Activity: Look through the material below and copy exactly the lines from the line with "Рейтинги (26, 2420)" to the line with "Новости SEO (79, 150)", those two lines included.

___ Entries shown ___

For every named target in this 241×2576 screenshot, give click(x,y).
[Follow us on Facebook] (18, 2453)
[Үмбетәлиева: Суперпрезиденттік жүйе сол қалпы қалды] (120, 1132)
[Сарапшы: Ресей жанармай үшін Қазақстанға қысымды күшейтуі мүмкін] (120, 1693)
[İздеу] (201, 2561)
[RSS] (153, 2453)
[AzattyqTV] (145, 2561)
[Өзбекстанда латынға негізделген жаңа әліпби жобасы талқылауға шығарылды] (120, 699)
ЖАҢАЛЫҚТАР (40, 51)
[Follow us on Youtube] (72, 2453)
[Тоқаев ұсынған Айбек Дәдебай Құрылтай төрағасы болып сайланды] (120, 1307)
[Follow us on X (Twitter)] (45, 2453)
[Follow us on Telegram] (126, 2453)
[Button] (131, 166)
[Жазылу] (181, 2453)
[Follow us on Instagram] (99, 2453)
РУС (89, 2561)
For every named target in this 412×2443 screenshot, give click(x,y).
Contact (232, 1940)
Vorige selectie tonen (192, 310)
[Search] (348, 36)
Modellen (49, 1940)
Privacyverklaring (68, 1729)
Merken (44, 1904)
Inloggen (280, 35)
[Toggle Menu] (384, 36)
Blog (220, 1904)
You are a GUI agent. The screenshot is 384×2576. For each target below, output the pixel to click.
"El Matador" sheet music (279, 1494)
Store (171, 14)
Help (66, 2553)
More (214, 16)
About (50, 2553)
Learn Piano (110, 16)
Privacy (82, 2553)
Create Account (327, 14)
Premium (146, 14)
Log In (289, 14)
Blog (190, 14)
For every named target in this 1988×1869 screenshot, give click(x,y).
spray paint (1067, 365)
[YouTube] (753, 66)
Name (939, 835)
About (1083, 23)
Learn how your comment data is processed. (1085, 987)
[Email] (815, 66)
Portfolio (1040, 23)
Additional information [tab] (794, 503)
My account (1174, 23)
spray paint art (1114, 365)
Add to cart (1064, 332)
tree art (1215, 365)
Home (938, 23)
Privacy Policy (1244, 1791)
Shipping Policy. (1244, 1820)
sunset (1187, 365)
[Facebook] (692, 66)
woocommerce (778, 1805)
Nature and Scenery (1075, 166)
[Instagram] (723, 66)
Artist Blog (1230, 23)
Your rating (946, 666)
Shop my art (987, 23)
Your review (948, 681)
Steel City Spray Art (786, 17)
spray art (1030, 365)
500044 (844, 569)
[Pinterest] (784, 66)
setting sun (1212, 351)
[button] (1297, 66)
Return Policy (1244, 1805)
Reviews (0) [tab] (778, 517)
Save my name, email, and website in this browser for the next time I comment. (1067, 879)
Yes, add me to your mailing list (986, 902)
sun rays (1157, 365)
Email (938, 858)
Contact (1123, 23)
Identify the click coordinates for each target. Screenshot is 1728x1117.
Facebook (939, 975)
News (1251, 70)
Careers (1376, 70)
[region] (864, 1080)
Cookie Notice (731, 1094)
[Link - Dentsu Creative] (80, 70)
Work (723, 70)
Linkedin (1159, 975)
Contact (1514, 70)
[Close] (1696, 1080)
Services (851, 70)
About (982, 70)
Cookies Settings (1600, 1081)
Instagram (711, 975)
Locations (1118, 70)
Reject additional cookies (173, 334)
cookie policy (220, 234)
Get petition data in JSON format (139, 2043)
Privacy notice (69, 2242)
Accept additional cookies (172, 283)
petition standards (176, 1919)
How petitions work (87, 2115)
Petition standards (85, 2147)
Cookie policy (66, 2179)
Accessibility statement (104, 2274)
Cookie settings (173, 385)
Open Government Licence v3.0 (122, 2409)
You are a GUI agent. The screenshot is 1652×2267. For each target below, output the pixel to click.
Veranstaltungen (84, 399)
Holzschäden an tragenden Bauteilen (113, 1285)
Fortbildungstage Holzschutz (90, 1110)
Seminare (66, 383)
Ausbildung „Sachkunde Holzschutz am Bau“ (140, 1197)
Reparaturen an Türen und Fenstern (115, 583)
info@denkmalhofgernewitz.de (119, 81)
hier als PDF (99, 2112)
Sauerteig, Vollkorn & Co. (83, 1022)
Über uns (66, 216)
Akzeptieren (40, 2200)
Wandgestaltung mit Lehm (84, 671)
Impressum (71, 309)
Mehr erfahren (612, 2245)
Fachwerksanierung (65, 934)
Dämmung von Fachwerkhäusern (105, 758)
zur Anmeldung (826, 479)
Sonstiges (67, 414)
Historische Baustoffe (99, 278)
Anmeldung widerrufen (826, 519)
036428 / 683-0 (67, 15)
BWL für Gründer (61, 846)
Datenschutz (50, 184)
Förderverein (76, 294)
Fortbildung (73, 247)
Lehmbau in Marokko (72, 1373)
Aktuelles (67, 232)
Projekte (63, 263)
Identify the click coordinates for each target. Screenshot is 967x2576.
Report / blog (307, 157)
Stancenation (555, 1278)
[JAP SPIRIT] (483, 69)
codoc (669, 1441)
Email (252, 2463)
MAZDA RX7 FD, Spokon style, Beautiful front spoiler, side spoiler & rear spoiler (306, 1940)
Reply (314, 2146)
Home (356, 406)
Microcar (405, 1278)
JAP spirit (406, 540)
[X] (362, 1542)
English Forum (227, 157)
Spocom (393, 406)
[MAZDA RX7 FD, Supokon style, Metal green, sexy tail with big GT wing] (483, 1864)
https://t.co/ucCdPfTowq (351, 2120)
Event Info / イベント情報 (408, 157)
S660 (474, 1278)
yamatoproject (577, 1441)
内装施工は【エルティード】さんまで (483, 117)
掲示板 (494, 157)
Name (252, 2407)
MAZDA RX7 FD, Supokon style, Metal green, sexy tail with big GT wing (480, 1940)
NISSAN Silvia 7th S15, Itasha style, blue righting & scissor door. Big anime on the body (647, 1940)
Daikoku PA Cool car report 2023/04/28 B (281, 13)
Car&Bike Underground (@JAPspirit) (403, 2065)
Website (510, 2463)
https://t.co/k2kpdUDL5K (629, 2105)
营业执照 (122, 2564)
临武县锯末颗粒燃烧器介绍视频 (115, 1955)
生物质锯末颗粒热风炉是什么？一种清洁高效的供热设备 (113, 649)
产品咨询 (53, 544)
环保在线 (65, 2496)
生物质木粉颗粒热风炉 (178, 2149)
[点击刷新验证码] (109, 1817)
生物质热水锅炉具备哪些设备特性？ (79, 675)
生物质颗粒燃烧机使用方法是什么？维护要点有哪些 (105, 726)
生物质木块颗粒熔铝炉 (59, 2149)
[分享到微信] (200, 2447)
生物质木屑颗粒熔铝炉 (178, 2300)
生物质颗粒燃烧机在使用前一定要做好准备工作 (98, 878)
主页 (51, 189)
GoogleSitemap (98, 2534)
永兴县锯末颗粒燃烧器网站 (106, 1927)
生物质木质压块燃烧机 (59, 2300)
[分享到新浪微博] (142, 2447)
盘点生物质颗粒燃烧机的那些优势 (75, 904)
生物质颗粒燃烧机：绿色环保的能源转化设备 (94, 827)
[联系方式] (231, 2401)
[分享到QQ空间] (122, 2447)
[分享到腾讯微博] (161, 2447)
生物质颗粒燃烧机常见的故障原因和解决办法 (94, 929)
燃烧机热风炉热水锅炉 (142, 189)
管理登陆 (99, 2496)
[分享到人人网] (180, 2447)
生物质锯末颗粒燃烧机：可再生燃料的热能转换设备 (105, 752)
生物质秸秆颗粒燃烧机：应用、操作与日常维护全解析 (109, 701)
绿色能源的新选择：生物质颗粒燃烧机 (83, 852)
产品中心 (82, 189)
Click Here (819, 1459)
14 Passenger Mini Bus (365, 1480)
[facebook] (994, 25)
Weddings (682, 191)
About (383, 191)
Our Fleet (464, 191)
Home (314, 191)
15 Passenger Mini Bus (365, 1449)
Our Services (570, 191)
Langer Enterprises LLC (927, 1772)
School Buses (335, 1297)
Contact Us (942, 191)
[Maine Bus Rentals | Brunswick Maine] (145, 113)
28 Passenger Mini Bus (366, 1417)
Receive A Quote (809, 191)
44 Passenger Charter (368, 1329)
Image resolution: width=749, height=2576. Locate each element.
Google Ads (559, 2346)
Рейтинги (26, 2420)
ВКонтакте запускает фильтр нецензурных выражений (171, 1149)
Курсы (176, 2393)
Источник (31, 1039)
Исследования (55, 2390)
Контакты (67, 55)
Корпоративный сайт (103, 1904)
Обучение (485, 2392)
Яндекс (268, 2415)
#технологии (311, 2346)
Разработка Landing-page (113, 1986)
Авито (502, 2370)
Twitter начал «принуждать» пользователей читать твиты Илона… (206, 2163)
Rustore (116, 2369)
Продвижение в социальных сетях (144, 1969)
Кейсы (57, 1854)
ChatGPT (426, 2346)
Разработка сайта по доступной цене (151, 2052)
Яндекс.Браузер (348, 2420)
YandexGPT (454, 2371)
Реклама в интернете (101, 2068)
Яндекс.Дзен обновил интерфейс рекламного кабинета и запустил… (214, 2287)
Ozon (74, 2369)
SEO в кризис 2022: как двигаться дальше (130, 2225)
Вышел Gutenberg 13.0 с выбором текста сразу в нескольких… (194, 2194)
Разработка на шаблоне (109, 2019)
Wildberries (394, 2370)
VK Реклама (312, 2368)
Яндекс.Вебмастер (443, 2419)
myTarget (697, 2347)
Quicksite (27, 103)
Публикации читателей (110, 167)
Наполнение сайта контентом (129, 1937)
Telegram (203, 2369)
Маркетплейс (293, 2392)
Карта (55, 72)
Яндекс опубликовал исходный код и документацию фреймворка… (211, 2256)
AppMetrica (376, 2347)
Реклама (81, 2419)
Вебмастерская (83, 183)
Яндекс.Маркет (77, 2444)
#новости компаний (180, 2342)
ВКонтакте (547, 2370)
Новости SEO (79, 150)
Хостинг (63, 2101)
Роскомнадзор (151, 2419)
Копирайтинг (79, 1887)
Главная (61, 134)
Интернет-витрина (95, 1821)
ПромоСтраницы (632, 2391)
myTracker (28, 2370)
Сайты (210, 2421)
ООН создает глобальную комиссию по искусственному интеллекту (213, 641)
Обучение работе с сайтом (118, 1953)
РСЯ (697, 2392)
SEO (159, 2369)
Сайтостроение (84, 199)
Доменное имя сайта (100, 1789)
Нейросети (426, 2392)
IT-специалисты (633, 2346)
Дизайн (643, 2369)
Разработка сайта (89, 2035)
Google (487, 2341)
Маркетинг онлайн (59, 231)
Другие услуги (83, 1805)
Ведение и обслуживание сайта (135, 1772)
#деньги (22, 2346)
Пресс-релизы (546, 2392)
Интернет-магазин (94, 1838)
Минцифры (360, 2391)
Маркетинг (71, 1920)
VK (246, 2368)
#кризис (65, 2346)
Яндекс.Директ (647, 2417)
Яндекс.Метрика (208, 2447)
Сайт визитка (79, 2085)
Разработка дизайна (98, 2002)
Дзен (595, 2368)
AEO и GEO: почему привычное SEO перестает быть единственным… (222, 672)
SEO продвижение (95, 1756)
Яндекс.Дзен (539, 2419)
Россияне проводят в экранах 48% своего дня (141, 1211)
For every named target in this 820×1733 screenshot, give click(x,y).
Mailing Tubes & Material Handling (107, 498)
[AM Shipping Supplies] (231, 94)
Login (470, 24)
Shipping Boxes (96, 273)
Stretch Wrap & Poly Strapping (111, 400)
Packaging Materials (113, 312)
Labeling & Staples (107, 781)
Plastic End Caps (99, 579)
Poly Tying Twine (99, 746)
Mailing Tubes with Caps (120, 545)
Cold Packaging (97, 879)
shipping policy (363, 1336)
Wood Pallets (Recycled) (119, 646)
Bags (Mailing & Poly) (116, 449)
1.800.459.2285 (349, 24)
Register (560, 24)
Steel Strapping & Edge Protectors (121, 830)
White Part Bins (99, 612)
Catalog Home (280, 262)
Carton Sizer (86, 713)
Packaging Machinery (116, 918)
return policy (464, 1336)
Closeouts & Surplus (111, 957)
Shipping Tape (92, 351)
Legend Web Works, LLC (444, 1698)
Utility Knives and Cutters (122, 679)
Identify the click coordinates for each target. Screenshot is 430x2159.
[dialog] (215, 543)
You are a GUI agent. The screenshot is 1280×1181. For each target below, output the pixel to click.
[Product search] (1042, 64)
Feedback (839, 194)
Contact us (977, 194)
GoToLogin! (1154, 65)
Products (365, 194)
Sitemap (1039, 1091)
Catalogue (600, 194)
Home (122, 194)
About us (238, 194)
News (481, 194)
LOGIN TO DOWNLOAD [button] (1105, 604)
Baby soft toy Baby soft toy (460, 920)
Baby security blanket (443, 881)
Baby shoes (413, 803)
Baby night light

___

Answer to the exercise:
Рейтинги (26, 2420)
ВКонтакте запускает фильтр нецензурных выражений (171, 1149)
Курсы (176, 2393)
Источник (31, 1039)
Исследования (55, 2390)
Контакты (67, 55)
Корпоративный сайт (103, 1904)
Обучение (485, 2392)
Яндекс (268, 2415)
#технологии (311, 2346)
Разработка Landing-page (113, 1986)
Авито (502, 2370)
Twitter начал «принуждать» пользователей читать твиты Илона… (206, 2163)
Rustore (116, 2369)
Продвижение в социальных сетях (144, 1969)
Кейсы (57, 1854)
ChatGPT (426, 2346)
Разработка сайта по доступной цене (151, 2052)
Яндекс.Браузер (348, 2420)
YandexGPT (454, 2371)
Реклама в интернете (101, 2068)
Яндекс.Дзен обновил интерфейс рекламного кабинета и запустил… (214, 2287)
Ozon (74, 2369)
SEO в кризис 2022: как двигаться дальше (130, 2225)
Вышел Gutenberg 13.0 с выбором текста сразу в нескольких… (194, 2194)
Разработка на шаблоне (109, 2019)
Wildberries (394, 2370)
VK Реклама (312, 2368)
Яндекс.Вебмастер (443, 2419)
myTarget (697, 2347)
Quicksite (27, 103)
Публикации читателей (110, 167)
Наполнение сайта контентом (129, 1937)
Telegram (203, 2369)
Маркетплейс (293, 2392)
Карта (55, 72)
Яндекс опубликовал исходный код и документацию фреймворка… (211, 2256)
AppMetrica (376, 2347)
Реклама (81, 2419)
Вебмастерская (83, 183)
Яндекс.Маркет (77, 2444)
#новости компаний (180, 2342)
ВКонтакте (547, 2370)
Новости SEO (79, 150)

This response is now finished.